## [Your objective]
All that should be output is the block of lines below from the line with "High school Principals (233, 2407)" to the line with "应用 (154, 42)", both included, exactly as written.

● ● ● ●

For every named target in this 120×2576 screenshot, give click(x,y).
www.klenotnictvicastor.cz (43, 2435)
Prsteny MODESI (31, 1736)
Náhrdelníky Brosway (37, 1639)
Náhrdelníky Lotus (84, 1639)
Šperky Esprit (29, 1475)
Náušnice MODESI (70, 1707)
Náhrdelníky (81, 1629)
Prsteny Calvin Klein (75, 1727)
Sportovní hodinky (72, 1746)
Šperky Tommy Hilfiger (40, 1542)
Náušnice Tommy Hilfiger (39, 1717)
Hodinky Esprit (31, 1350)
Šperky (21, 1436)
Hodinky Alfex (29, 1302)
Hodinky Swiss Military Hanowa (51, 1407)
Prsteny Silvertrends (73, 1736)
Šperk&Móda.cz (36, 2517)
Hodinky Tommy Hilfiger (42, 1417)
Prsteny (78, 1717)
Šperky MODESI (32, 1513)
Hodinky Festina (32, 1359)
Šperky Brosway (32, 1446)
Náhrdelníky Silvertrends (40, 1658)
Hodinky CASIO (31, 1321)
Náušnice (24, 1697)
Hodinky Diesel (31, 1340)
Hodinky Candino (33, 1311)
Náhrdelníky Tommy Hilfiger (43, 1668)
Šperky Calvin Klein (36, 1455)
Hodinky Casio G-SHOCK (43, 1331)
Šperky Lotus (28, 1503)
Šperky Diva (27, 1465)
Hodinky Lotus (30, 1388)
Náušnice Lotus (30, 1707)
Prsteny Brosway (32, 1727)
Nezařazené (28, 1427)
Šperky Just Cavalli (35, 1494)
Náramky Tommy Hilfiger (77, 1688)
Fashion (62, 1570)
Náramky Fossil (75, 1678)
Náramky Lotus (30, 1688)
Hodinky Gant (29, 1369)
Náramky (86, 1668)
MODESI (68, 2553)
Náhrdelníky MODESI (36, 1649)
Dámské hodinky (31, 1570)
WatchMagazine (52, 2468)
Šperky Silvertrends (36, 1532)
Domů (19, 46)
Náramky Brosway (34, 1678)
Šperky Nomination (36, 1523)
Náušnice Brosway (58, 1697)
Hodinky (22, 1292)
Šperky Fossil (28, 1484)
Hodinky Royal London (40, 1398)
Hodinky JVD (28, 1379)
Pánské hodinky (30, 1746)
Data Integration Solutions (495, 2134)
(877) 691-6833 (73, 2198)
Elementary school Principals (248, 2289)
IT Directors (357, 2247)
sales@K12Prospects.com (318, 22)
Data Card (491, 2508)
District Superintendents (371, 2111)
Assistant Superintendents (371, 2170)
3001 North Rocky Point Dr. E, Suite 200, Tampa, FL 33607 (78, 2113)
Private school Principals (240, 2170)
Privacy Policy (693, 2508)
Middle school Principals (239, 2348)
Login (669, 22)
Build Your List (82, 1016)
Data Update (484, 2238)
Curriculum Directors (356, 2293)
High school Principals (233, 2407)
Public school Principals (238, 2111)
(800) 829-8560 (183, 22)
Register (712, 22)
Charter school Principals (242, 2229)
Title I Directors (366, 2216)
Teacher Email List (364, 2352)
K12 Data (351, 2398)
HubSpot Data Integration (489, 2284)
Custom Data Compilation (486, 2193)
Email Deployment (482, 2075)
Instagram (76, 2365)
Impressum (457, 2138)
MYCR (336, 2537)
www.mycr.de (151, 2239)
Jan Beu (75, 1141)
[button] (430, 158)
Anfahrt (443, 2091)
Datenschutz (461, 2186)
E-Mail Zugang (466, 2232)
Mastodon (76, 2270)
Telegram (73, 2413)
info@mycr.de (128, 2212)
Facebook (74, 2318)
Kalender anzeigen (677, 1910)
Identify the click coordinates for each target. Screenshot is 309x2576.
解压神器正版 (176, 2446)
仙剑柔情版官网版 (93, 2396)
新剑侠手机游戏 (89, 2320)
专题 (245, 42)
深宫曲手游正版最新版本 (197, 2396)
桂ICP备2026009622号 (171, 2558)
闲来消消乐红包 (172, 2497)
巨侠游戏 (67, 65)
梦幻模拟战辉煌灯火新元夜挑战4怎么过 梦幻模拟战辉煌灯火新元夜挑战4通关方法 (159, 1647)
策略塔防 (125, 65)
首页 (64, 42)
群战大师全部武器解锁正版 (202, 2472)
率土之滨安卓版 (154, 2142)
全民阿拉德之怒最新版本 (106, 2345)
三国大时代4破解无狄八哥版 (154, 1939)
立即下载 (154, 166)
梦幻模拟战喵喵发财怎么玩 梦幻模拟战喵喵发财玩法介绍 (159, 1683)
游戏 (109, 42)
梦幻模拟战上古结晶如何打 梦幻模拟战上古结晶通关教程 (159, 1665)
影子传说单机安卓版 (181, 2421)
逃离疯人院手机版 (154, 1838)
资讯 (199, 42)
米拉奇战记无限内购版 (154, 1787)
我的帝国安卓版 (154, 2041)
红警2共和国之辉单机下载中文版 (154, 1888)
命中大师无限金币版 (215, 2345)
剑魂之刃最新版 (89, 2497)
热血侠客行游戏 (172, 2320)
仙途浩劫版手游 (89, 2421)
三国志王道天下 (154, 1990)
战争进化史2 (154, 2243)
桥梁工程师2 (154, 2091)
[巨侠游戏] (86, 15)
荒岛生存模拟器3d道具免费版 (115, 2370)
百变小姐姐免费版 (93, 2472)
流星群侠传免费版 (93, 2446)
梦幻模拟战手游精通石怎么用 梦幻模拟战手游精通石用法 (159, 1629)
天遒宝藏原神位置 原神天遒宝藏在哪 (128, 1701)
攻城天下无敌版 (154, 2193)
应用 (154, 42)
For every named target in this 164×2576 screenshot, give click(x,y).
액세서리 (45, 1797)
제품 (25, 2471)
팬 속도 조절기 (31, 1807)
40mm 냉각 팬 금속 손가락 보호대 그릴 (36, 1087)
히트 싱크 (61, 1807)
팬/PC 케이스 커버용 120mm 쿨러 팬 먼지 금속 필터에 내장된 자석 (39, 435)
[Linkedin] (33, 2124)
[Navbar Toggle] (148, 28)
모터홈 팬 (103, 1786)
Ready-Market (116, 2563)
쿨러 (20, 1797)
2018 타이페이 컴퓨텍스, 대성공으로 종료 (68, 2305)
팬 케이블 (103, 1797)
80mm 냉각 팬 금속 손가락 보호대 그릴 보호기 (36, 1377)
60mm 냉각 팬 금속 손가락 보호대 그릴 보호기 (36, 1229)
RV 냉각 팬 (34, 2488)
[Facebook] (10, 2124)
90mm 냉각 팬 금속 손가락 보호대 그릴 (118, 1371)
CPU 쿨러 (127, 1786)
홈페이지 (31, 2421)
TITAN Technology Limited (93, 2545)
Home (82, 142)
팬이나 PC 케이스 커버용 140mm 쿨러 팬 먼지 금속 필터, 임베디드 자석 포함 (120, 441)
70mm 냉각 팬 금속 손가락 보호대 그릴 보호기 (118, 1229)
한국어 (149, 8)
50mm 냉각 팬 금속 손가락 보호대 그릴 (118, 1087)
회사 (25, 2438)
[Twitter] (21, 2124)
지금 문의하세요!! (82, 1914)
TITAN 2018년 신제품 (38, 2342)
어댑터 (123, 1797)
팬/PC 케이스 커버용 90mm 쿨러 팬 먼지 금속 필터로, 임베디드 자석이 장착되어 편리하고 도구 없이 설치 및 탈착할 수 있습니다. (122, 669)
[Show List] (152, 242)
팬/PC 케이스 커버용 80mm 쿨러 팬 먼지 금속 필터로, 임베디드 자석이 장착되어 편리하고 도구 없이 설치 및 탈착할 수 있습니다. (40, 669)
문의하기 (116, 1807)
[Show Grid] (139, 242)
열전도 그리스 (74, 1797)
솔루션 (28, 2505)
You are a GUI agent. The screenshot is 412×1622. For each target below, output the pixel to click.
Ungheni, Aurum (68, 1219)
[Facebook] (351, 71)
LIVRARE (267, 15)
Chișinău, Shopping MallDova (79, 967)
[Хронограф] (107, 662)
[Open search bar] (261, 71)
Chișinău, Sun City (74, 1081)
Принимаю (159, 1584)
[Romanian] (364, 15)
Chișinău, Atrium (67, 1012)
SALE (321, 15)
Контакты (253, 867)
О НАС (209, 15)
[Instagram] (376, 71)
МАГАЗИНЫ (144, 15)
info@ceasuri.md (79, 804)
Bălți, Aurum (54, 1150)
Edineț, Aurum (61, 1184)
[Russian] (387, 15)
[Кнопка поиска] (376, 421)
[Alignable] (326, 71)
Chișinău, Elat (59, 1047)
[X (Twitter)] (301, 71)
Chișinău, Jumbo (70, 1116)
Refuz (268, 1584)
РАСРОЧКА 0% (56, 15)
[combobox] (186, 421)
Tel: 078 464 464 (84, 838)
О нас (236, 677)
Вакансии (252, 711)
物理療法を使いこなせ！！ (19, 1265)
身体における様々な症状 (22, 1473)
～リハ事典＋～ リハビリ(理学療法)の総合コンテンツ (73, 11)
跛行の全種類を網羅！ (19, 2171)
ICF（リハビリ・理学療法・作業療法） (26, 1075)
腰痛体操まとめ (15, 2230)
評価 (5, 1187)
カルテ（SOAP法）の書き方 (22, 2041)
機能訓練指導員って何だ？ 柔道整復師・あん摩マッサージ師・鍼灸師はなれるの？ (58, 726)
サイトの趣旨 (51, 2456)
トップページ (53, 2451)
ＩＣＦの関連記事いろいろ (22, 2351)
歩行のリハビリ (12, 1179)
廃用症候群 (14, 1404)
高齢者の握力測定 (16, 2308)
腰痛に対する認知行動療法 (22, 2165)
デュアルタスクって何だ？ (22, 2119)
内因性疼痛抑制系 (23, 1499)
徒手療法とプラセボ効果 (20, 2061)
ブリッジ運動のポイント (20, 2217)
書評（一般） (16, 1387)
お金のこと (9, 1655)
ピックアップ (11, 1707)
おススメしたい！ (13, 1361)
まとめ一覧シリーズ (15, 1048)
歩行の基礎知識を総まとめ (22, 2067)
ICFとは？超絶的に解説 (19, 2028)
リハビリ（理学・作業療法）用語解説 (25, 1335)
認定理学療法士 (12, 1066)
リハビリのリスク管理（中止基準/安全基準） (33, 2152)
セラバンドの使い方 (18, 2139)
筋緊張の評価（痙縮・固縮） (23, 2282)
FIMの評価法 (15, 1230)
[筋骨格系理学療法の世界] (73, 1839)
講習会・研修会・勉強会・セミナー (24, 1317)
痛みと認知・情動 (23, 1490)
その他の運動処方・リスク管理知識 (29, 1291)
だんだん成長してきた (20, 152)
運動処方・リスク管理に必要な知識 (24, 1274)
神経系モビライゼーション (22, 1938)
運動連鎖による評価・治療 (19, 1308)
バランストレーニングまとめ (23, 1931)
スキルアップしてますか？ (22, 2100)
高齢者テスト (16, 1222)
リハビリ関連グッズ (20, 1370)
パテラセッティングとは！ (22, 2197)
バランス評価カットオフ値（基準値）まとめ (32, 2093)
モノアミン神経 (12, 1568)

● ● ● ●

## [Response]
High school Principals (233, 2407)
Public school Principals (238, 2111)
(800) 829-8560 (183, 22)
Register (712, 22)
Charter school Principals (242, 2229)
Title I Directors (366, 2216)
Teacher Email List (364, 2352)
K12 Data (351, 2398)
HubSpot Data Integration (489, 2284)
Custom Data Compilation (486, 2193)
Email Deployment (482, 2075)
Instagram (76, 2365)
Impressum (457, 2138)
MYCR (336, 2537)
www.mycr.de (151, 2239)
Jan Beu (75, 1141)
[button] (430, 158)
Anfahrt (443, 2091)
Datenschutz (461, 2186)
E-Mail Zugang (466, 2232)
Mastodon (76, 2270)
Telegram (73, 2413)
info@mycr.de (128, 2212)
Facebook (74, 2318)
Kalender anzeigen (677, 1910)
Identify the click coordinates for each target. Screenshot is 309x2576.
解压神器正版 (176, 2446)
仙剑柔情版官网版 (93, 2396)
新剑侠手机游戏 (89, 2320)
专题 (245, 42)
深宫曲手游正版最新版本 (197, 2396)
桂ICP备2026009622号 (171, 2558)
闲来消消乐红包 (172, 2497)
巨侠游戏 (67, 65)
梦幻模拟战辉煌灯火新元夜挑战4怎么过 梦幻模拟战辉煌灯火新元夜挑战4通关方法 (159, 1647)
策略塔防 (125, 65)
首页 (64, 42)
群战大师全部武器解锁正版 (202, 2472)
率土之滨安卓版 (154, 2142)
全民阿拉德之怒最新版本 (106, 2345)
三国大时代4破解无狄八哥版 (154, 1939)
立即下载 (154, 166)
梦幻模拟战喵喵发财怎么玩 梦幻模拟战喵喵发财玩法介绍 (159, 1683)
游戏 (109, 42)
梦幻模拟战上古结晶如何打 梦幻模拟战上古结晶通关教程 (159, 1665)
影子传说单机安卓版 (181, 2421)
逃离疯人院手机版 (154, 1838)
资讯 (199, 42)
米拉奇战记无限内购版 (154, 1787)
我的帝国安卓版 (154, 2041)
红警2共和国之辉单机下载中文版 (154, 1888)
命中大师无限金币版 (215, 2345)
剑魂之刃最新版 (89, 2497)
热血侠客行游戏 (172, 2320)
仙途浩劫版手游 (89, 2421)
三国志王道天下 (154, 1990)
战争进化史2 (154, 2243)
桥梁工程师2 (154, 2091)
[巨侠游戏] (86, 15)
荒岛生存模拟器3d道具免费版 (115, 2370)
百变小姐姐免费版 (93, 2472)
流星群侠传免费版 (93, 2446)
梦幻模拟战手游精通石怎么用 梦幻模拟战手游精通石用法 (159, 1629)
天遒宝藏原神位置 原神天遒宝藏在哪 (128, 1701)
攻城天下无敌版 (154, 2193)
应用 (154, 42)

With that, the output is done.